AZhitman wrote:Not I. Who starts a company?
Even if it IS founded by two yahoos who decided that stringing two cups together between trees allowed them to talk to each other over a long distance, THOSE guys eventually become the CEOs.
Go back to my "toy boats" example. As a CEO, I can outsource, I can offshore, or I can train people to make toy boats. But if I don't do the CEO work, no one has a reason to make boats.
So my point is, the threat from the workers (without us, there's no company) is false. Sure, there may be some impact, and it may be devastating in some instances. But it's not an absolute.
In the examples I think you're alluding to, Chad (and I'm apparently too dense to catch it the first time), even if the CEO is ousted, someone is acting as the CEO in the interim, even if it be shareholders, collectively. Or, when a bailout occurs, the Administration appointed a "czar" to oversee the functions at that level.
No need for self-deprication (unless that was tongue-in-cheek -- sometimes your deadpan delivery is pretty hard to see through) -- I frequently don't do a good job of articulating what's rattling around inside my head.

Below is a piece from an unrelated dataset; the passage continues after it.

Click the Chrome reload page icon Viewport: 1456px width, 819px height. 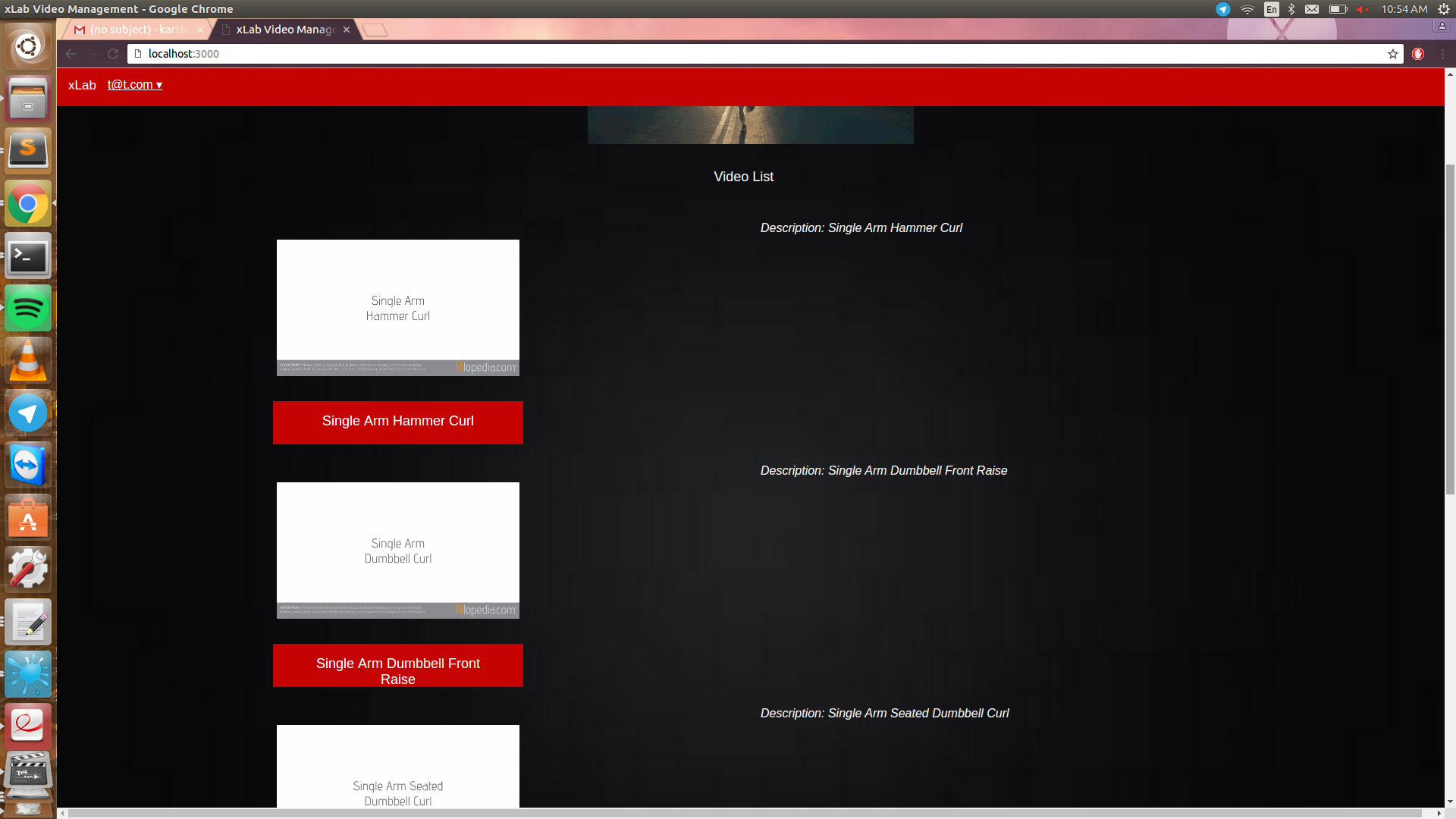pyautogui.click(x=113, y=54)
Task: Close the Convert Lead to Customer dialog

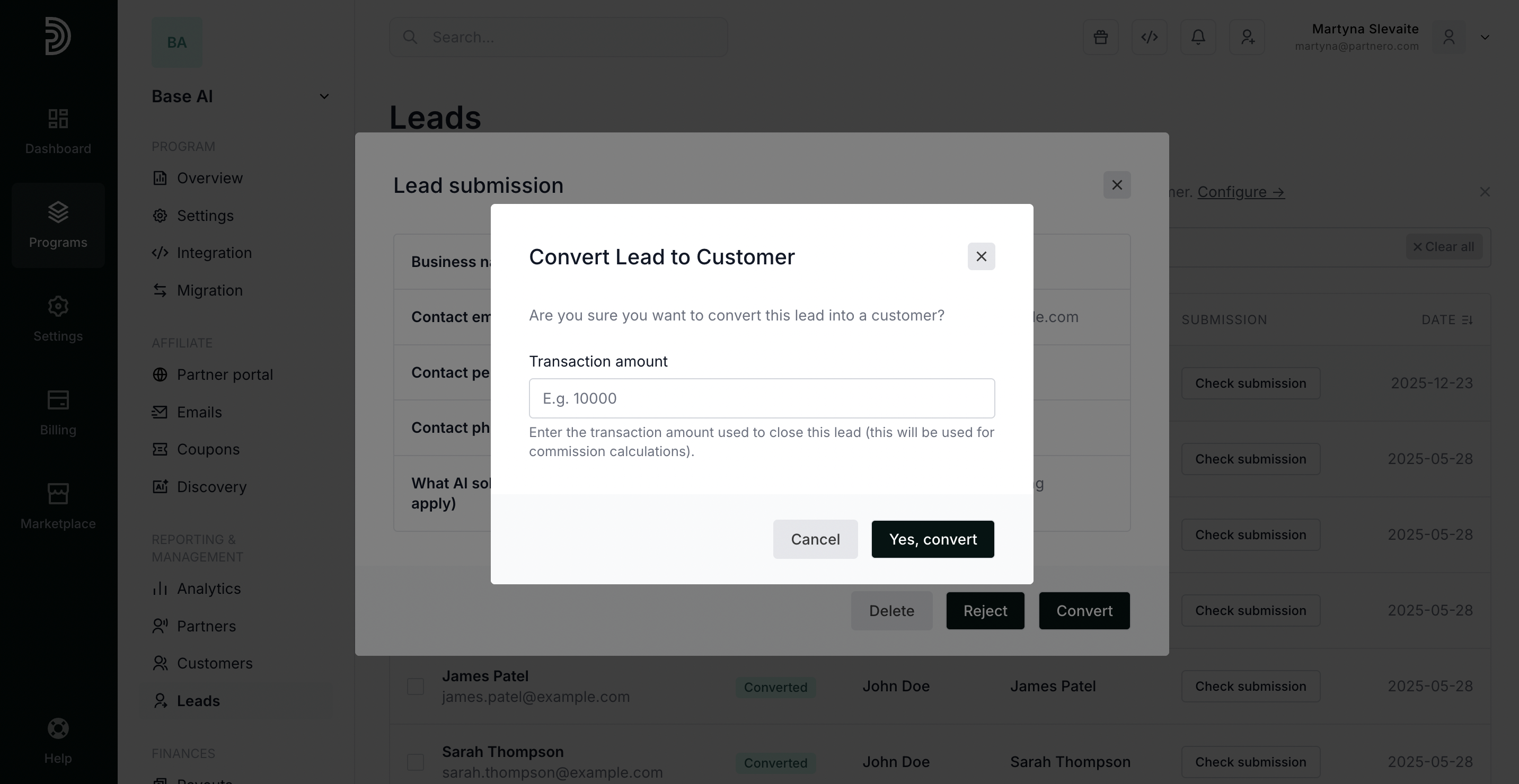Action: 981,256
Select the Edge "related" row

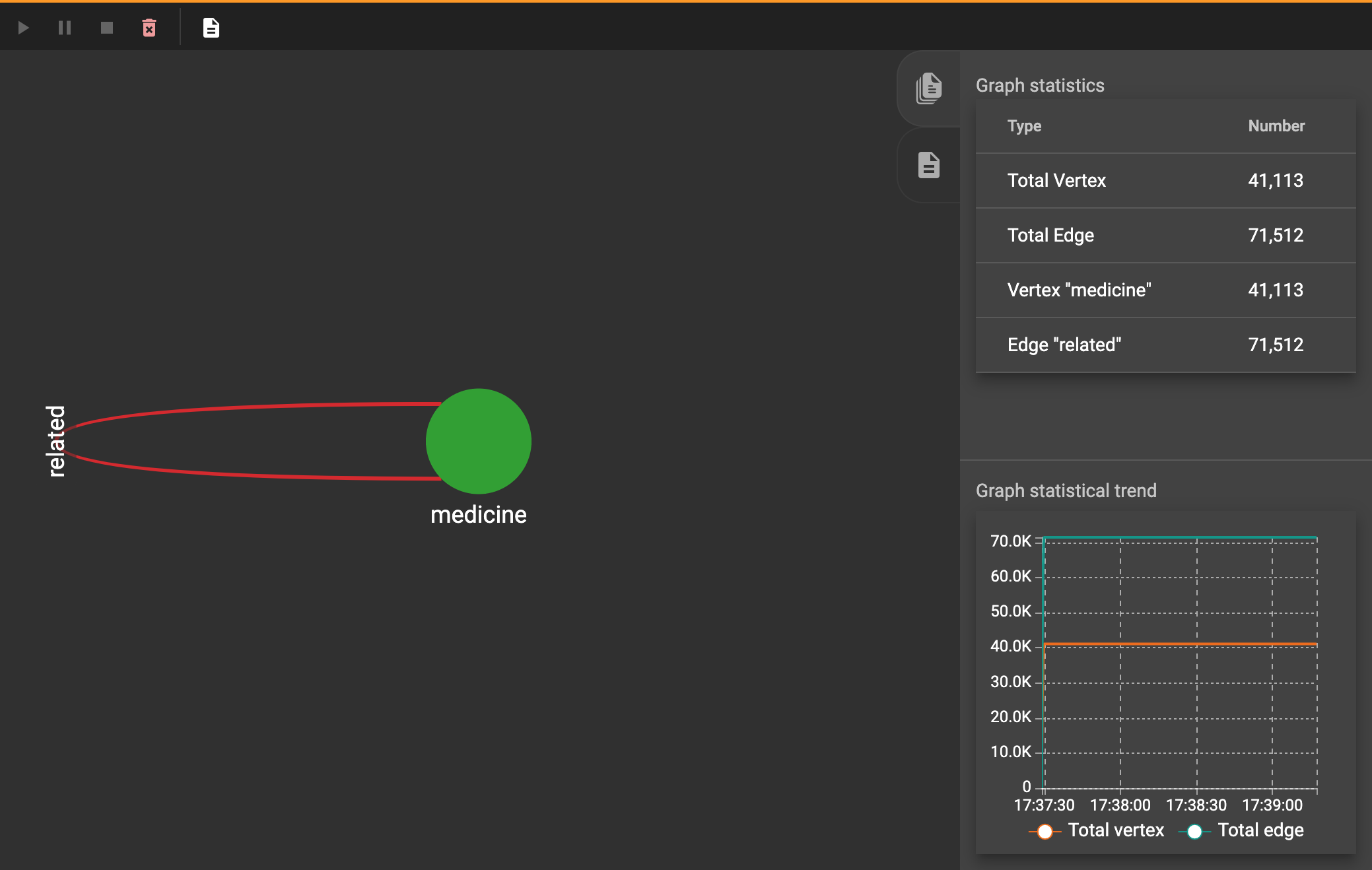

Now, I'm betting it's semantics, but what caught me is the usage of certain terms in your assertion. There is a BIG difference between being a LEADER and being a MANAGER. Ideally, the people at the top are both. But again, it's not causal, it's coincidental. Those who build, grow, and develop a company are traditionally leaders. However, a company can survive just fine with people at the top who just know how to manage. When someone at the top is a leader but not a manager, the business can easily fall to ruin unless the workers prop it up by self-managing. When someone at the top is a manager but not a leader, the business can easily fall to ruin unless the workers prop it up by innovating.
All I'm saying is that it's NOT a sure bet that the people at the top are really the ones who are ultimately responsible for the success of a company, though they are ALWAYS responsible for its failure. Yeah, that's not fair, but that's the role of the CEO. And that's why their compensation and incentives are not even on the same planet as others within the company in most cases.
One of the ways that unions have been successful is to bring a sense of ownership over the success of the company down to the employee level. So if you don't, for whatever reason, have a particularly visionary CEO, growth can continue. Maybe I'm misunderstanding you, but it's not like the executives are the only ones capable of making decisions regarding what's good and what's bad for the future of the company. The folks making the toy boats take those toy boats home to their kids and come back with what their kids think of them. Outsourcing them to China and then having to recall them all because the "cheaper" manufacturing approach includes lead-based paint is something that would not have happened if management had been paying attention to the workers when the workers talked about what their customers want and what quality standards should be kept.
Hopefully that's not a big rambling mess, but my head's full of supplier risk management and cash flow improvement process designs right now.